Election Year – May 11, 1998
Total No. of Registered Voters – 34,117,056
Total No. of Voters Who Actually Votes – 29,474,309
Percentage of Voting – 86.39%

Election Year – May 14, 2001
Total No. of Registered Voters – 36,449,911
Total No. of Voters Who Actually Votes – 27,814,672
Percentage of Voting – 76.31%

Election Year – May 10, 2004
Total No. of Registered Voters – 43,522,634
Total No. of Voters Who Actually Votes – 33,570,092
Percentage of Voting – 76.90%

The above data reflect a deep sense of involvement in the conduct of the electoral process affirming an enduring fidelity to democratic values and precepts. It is however, pointed out that while the people troop to the polls with undiminished interest, the decision they render thereat is not always well-considered as indeed, it is as often wrong as it is right, resulting in the election to public office personages who are later shown to be unworthy of the people’s trust. This assertion can hardly be disputed, given the numerous instances of abuse and misuse of official authority and power for personal gain.

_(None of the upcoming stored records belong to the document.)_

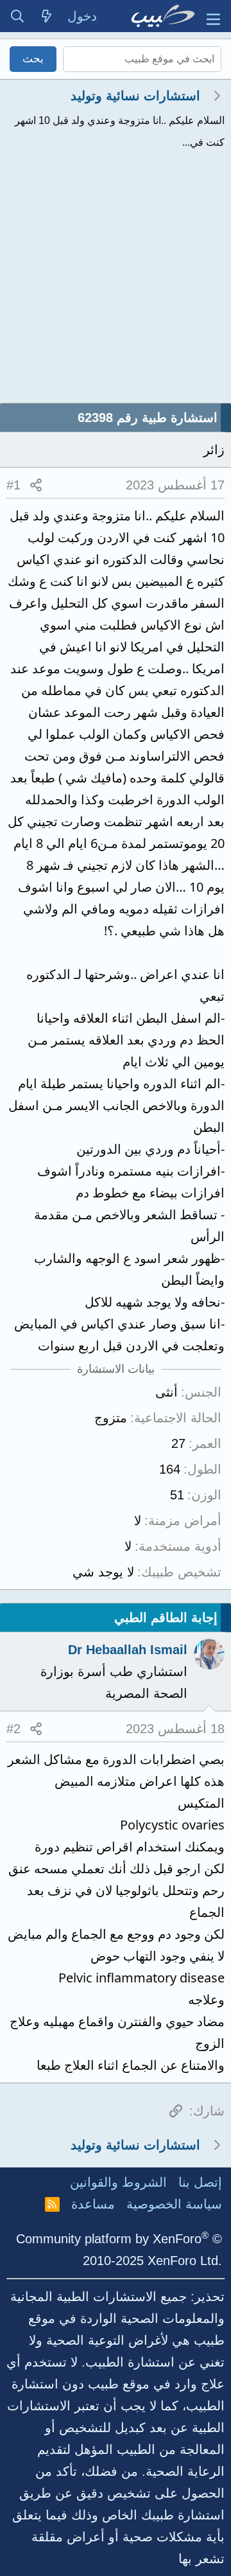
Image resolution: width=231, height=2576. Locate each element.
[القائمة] (213, 16)
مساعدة (93, 2204)
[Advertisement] (115, 280)
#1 (13, 485)
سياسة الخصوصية (174, 2204)
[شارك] (36, 485)
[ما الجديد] (47, 16)
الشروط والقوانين (118, 2182)
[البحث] (17, 16)
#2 (13, 1729)
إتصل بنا (200, 2182)
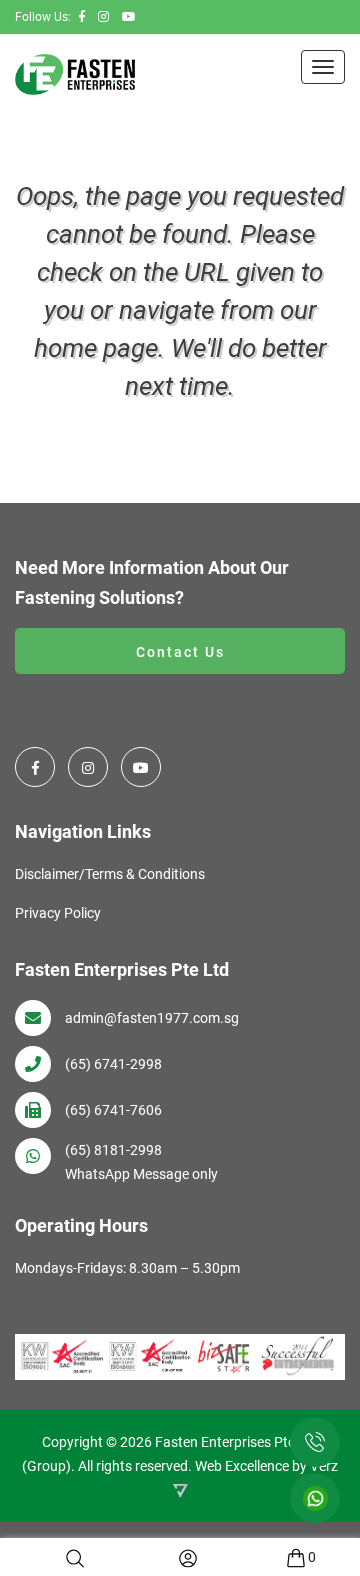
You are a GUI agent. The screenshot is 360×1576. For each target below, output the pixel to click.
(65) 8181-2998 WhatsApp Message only (141, 1162)
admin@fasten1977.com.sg (152, 1018)
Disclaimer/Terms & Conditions (110, 874)
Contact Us (180, 652)
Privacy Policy (58, 913)
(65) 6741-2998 (113, 1064)
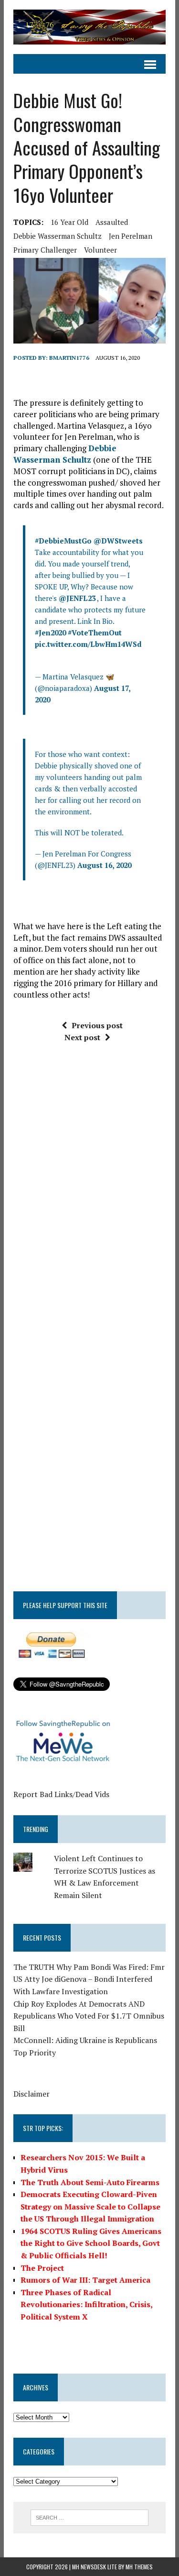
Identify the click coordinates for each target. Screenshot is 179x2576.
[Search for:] (89, 2516)
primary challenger (45, 250)
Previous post (97, 1025)
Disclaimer (31, 2093)
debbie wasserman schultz (57, 236)
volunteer (100, 250)
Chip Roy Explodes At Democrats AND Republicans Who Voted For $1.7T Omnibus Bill (88, 2016)
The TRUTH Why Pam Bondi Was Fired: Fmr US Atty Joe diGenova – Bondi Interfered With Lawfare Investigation (89, 1979)
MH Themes (139, 2567)
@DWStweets (118, 540)
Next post (82, 1037)
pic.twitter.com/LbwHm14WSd (88, 644)
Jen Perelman (130, 236)
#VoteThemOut (95, 632)
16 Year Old (69, 222)
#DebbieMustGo (63, 540)
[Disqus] (89, 1194)
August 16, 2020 (104, 865)
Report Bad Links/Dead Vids (61, 1794)
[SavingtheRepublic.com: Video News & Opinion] (89, 27)
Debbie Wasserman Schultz (64, 454)
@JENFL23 (77, 598)
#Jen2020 (50, 632)
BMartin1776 (69, 357)
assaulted (111, 222)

The point to be stressed here is that if the people make a mistake in their choice of leaders, they can always undo or correct such mistake with their vote the next time around. But this blithe remark is bound to invite the acid comment: “That is easier said than done”.

Indeed, one who has been elevated to high public office by the people’s vote and has thus enjoyed the power, influence, perquisites and prerogatives attached thereto, will not be so easily ousted there from, no matter that he has lost the people’s esteem as he is certain to use all the vast resources made available to him by virtue of his office in ways fair or foul, legal or otherwise, to prevent such an eventuality.

Only a united and determined stand by the electorate in his constituency expressed in a resounding vote of rejection, will effect his removal from the seat of political power.

Nature, it is said, abhors a vacuum. To those scheming to subvert the electoral process, nothing is more welcomed than the vacuum resulting from the absence at the polls of an apathetic citizenry. “Vote or someone else will vote in your place” is a warning that is often sounded and with good reason, specially with reference to those who register but do not vote.

The adage “the voice of the people is the voice of God” is not an attribution of infallibility but an acknowledgement of the people’s verdict at the polls as a mandate that brooks no defiance and exacts absolutely fealty. But if the voice of the people is the voice of God in that sense, it must be heard with unmistakable clarity, a condition that is possible only if all those qualified and registered as voters, or at least a great majority thereof, participates in the election.

For if the people so participate in such massive numbers, they make their presence felt in a manner so pervasive and overwhelming that no attempt to frustrate the expression of their will and override their decision, will succeed.